I 100% agree with Benedict, but just to be clear about my use case

1) We have state of lets say real estate listings
2) We get field level deltas for them
3) Previously we would store the base state all the deltas in partition and 
roll them up from the beginning of time (this was a prototype and silly since 
there was no expiration strategy)
4) Preferred plan is to keep current state in a static map (i.e. one delta 
field only updates one cell) - we are MVCC but in the common case the latest 
version will be what we want
5) However we require history, so we’d use the partition to keep TTL deltas 
going backwards from the now state - this seems like a common pattern people 
would want. Note also that sometimes we might need to apply reverse deltas if 
C* is ahead of our SOLR indexes

The static columns and the regular columns ARE completely different in 
behavior/lifecycle, so I’d definitely vote for them being treated as such.


> On May 1, 2015, at 7:27 AM, Benedict Elliott Smith 
> <belliottsm...@datastax.com> wrote:
> 
>> 
>> How would it be different from creating an actual real extra table instead?
> 
> 
> There's nothing that warrants making the codebase more complex to
>> accomplish something it already does.
> 
> 
> As far as I was aware, the only point of static columns was to support the
> thrift ability to mutate and read them in the same expression, with
> atomicity and isolation. As to whether or not it is more complex, I'm not
> at all convinced that it would be. We have had a lot of unexpected special
> casing added to ensure they behave correctly (e.g. paging is broken), and
> have complicated the comparison/slice logic to accommodate them, so that it
> is harder to reason about (and to optimise). They also have very different
> compaction characteristics, so the complexity on the user is increased
> without their necessarily realising it. All told, it introduces a lot more
> subtlety of behaviour than there would be with a separate set of sstables,
> or perhaps a separate file attached to each sstable.
> 
> Of course, we've already implemented it as a specialisation of the
> slice/comparator, I think because it seemed like the least frictional path
> to do so, but that doesn't mean it is the least complex. It does mean it's
> the least work (assuming we're now on top of the bugs), which is its own
> virtue.
> 
> There are some advantages to having them managed separately, and advantages
> to having them combined. Combined, for small partitions, they can be read
> in the same seek. However for large partitions this is no longer true, and
> we may behave much worse by polluting the page cache with lots of unwanted
> data that is adjacent to the static columns. If they were managed
> separately, the page cache would be populated mostly with other static
> columns, which may be more likely of use. We could quite easily have a
> "static column" cache, also, and completely avoid merging them. Or at least
> we could easily read them with collectTimeOrderedData instead of
> collectAllData semantics.
=====
• _EXPLORE THE MATERIAL_:
1. Could you rewrite the listing from the line with "coordinates (284, 175)." through its end, substituting "interface agent" for "GUI agent" and leaving everything else unchanged?
2. Can you continue the static columns thread from the point where it stops?
=====
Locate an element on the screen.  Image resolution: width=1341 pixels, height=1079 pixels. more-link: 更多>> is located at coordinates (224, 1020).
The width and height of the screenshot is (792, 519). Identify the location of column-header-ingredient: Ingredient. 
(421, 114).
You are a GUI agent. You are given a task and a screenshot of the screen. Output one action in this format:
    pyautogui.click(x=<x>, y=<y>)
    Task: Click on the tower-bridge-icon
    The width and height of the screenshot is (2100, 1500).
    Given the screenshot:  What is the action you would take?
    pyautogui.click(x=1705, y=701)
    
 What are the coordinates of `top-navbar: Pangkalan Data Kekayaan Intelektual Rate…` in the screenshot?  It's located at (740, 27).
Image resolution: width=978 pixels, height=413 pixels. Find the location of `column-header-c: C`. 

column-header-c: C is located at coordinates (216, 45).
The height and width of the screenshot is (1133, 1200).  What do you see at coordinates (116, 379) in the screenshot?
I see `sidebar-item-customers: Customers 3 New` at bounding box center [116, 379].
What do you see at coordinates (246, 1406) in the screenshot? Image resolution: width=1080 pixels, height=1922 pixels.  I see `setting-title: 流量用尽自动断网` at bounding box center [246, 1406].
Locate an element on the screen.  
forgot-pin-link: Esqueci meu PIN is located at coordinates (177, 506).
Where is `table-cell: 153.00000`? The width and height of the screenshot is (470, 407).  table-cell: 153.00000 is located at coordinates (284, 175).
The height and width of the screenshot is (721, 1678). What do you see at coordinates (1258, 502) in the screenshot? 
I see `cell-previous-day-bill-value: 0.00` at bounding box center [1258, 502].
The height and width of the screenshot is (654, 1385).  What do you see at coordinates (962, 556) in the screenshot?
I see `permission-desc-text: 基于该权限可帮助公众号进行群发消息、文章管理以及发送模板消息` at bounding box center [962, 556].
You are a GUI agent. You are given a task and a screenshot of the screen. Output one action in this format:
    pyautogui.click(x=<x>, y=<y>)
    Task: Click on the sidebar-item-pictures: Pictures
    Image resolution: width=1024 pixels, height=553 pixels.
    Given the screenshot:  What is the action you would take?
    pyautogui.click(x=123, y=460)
=====
• _RESULTS_:
1.
Where is `table-cell: 153.00000`? The width and height of the screenshot is (470, 407).  table-cell: 153.00000 is located at coordinates (284, 175).
The height and width of the screenshot is (721, 1678). What do you see at coordinates (1258, 502) in the screenshot? 
I see `cell-previous-day-bill-value: 0.00` at bounding box center [1258, 502].
The height and width of the screenshot is (654, 1385).  What do you see at coordinates (962, 556) in the screenshot?
I see `permission-desc-text: 基于该权限可帮助公众号进行群发消息、文章管理以及发送模板消息` at bounding box center [962, 556].
You are a interface agent. You are given a task and a screenshot of the screen. Output one action in this format:
    pyautogui.click(x=<x>, y=<y>)
    Task: Click on the sidebar-item-pictures: Pictures
    Image resolution: width=1024 pixels, height=553 pixels.
    Given the screenshot:  What is the action you would take?
    pyautogui.click(x=123, y=460)

2.
> 
> All told, it certainly isn't a terrible idea, and shouldn't be dismissed so
> readily. Personally I think in the long run whether or not we manage static
> columns together with non-static columns is dependent on if we intend to
> add tiered "static" columns (i.e., if each level of clustering component
> can have columns associated with it). If we do, we should definitely keep
> it all inline. If not, it probably permits a lot better behaviour to
> separate them, since it's easier to reason about and improve their distinct
> characteristics.
> 
> 
> On Fri, May 1, 2015 at 1:24 AM, graham sanderson <gra...@vast.com> wrote:
> 
>> Well you lose the atomicity and isolation, but in this case that is
>> probably fine
>> 
>> That said, in every interaction I’ve had with static columns, they seem to
>> be an odd duck (e.g. adding or complicating range slices), perhaps worthy
>> of their own code path and sstables. Just food for thought.
>> 
>>> On Apr 30, 2015, at 7:13 PM, Jonathan Haddad <j...@jonhaddad.com> wrote:
>>> 
>>> If you want it in a separate sstable, just use a separate table.  There's
>>> nothing that warrants making the codebase more complex to accomplish
>>> something it already does.
>>> 
>>> On Thu, Apr 30, 2015 at 5:07 PM graham sanderson <gra...@vast.com>
>> wrote:
>>> 
>>>> Anyone here have an opinion; how realistic would it be to have a
>> separate
>>>> memtable/sstable for static columns?
>>>> 
>>>> Begin forwarded message:
>>>> 
>>>> *From: *Jonathan Haddad <j...@jonhaddad.com>
>>>> *Subject: **Re: DateTieredCompactionStrategy and static columns*
>>>> *Date: *April 30, 2015 at 3:55:46 PM CDT
>>>> *To: *u...@cassandra.apache.org
>>>> *Reply-To: *u...@cassandra.apache.org
>>>> 
>>>> 
>>>> I suspect this will kill the benefit of DTCS, but haven't tested it to
>> be
>>>> 100% here.
>>>> 
>>>> The benefit of DTCS is that sstables are selected for compaction based
>> on
>>>> the age of the data, not their size.  When you mix TTL'ed data and non
>>>> TTL'ed data, you end up screwing with the "drop the entire SSTable"
>>>> optimization.  I don't believe this is any different just because you're
>>>> mixing in static columns.  What I think will happen is you'll end up
>> with
>>>> an sstable that's almost entirely TTL'ed with a few static columns that
>>>> will never get compacted or dropped.  Pretty much the worst scenario I
>> can
>>>> think of.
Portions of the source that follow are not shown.